Hang out with the right people, those who are happy and positive. Hang with drunks, you will drink with them. Hang with lazy fat people eating fast food and who never exercise you can pick up their habits. Hang with golfers, tennis players, people out doing things that cause you to sweat.
In Okinawa elders recite an adage to remind themselves to stop eating before they are full. Replace your 12” dinner plates with smaller ones. On each meal, reduce the quantity of what you are now eating by 30%. Less food in, more exercise, weight comes off. Eat breakfast, then 3 small little meals during the day. Don’t get hungry, when you do, eat, but small.
Eat slow, very slow. Take a bite, chew it 20 times and lay down your fork every time. Don’t shovel it in. Give your body time to tell you it’s full. Stop buying meat at the grocery store. Eat a lot of fish and chicken. Eat meat out on special occasions or when you dine with your family and friends. Once a week is just fine, every day is not. Do this and it will add half a dozen years to your life.
Have a sense and a purpose. I have had a several 70 year old students come in for 2 and 3 day lessons. Always have a sport and always want to keep getting better or learning more about it. When you can’t play well on 9’ tables, go to 8, then 7’. When you can run balls any more, learn how to set up and make trick shots, they are a lot of fun and source of enjoyment.

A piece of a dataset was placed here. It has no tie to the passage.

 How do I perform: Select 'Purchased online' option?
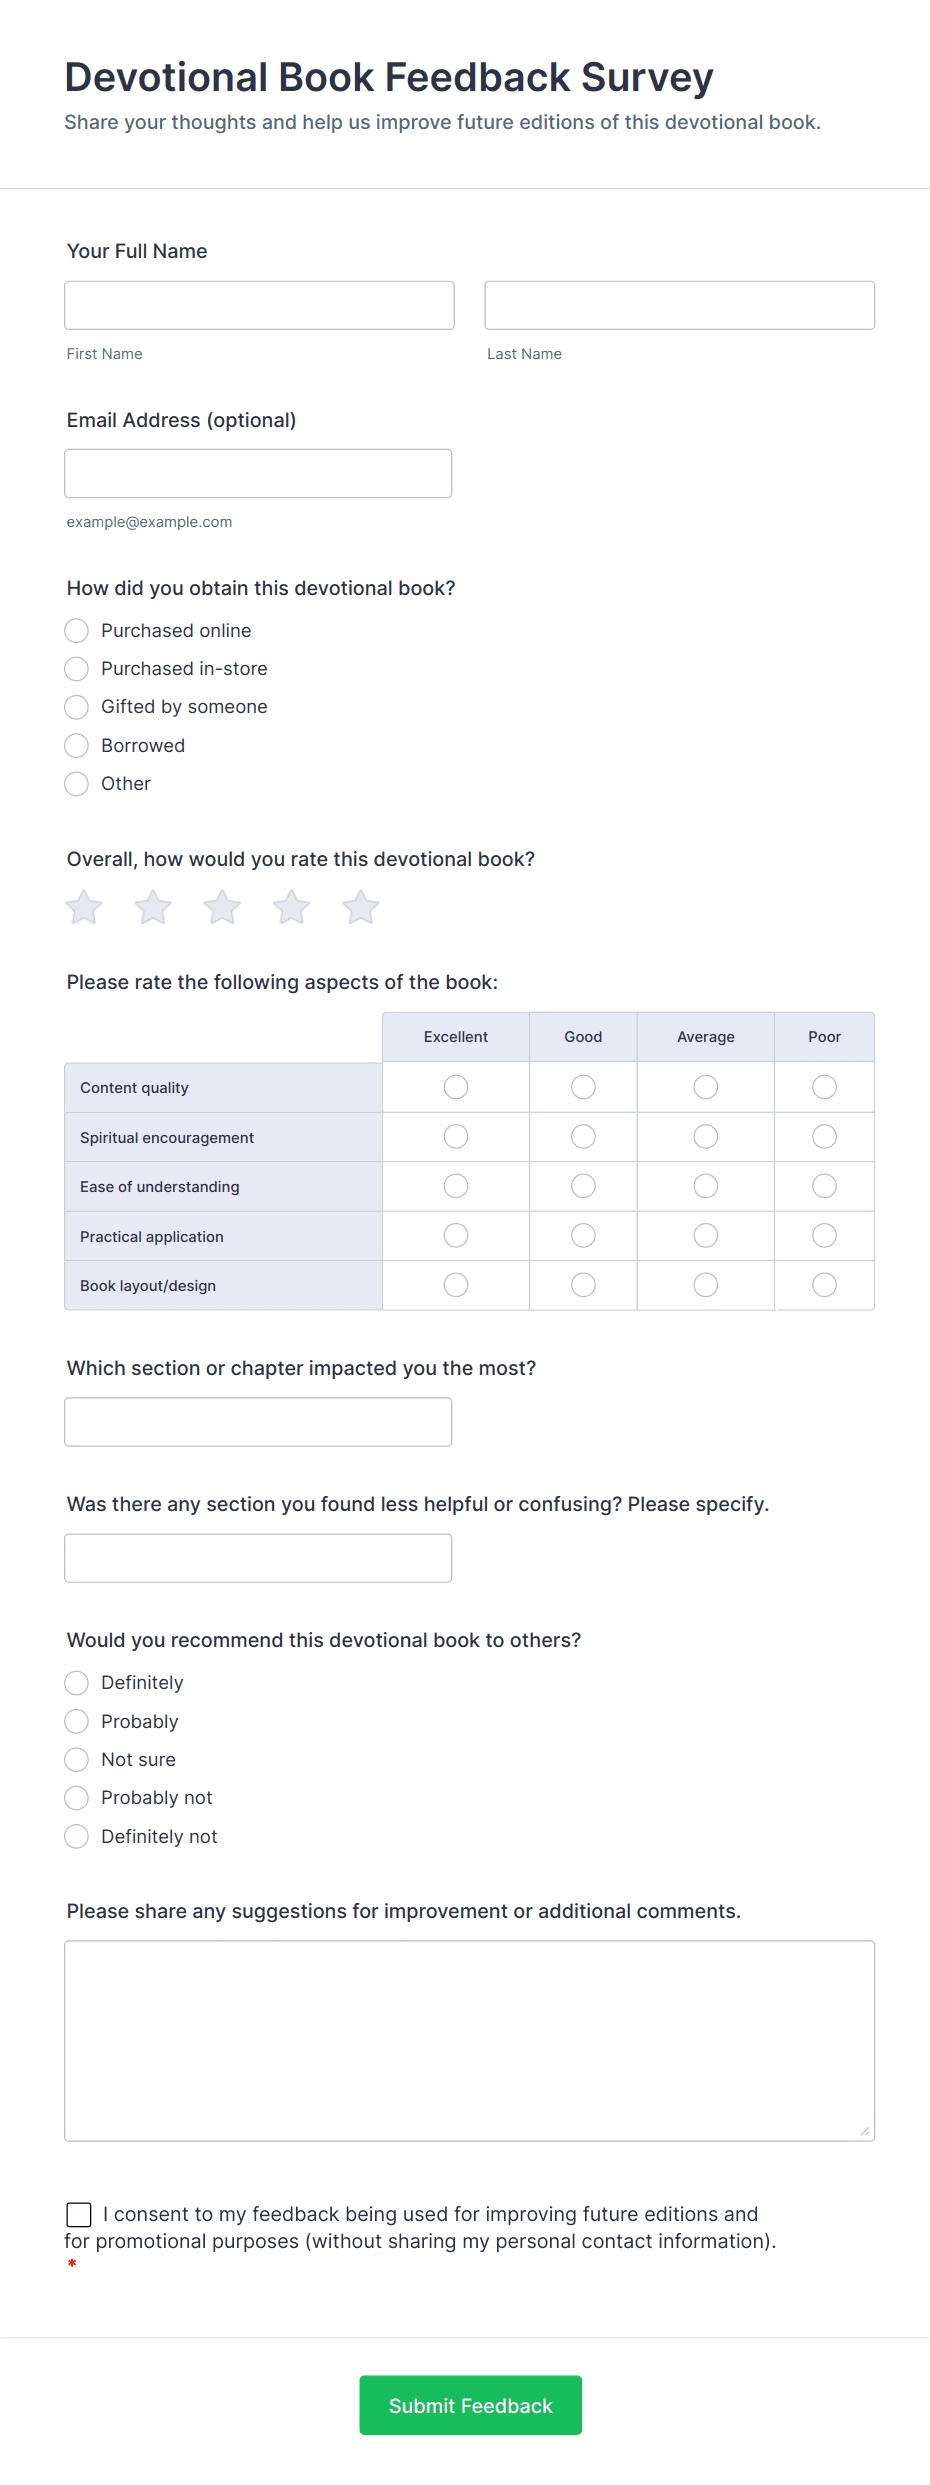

Reconnect with your religion and church. Get active in it, learn about volunteering as your job wanes and your kids grow up, find a new purpose and things to do. Be happy, and you will live long. Be unhappy and you will die of a disease young.
When you are riding it home, can see the finish line, don't spit da bit. Begin beating the ass with your riding whip and yell out like Tarzan C’est si bon, si bon, si bon, who's yo daddy. When she screams FL, don't take it too hard, life goes on. C’est La Vie.
I used to say die young and leave a good looking corpse behind, I now say die old, and leave an old wrinkled one behind instead.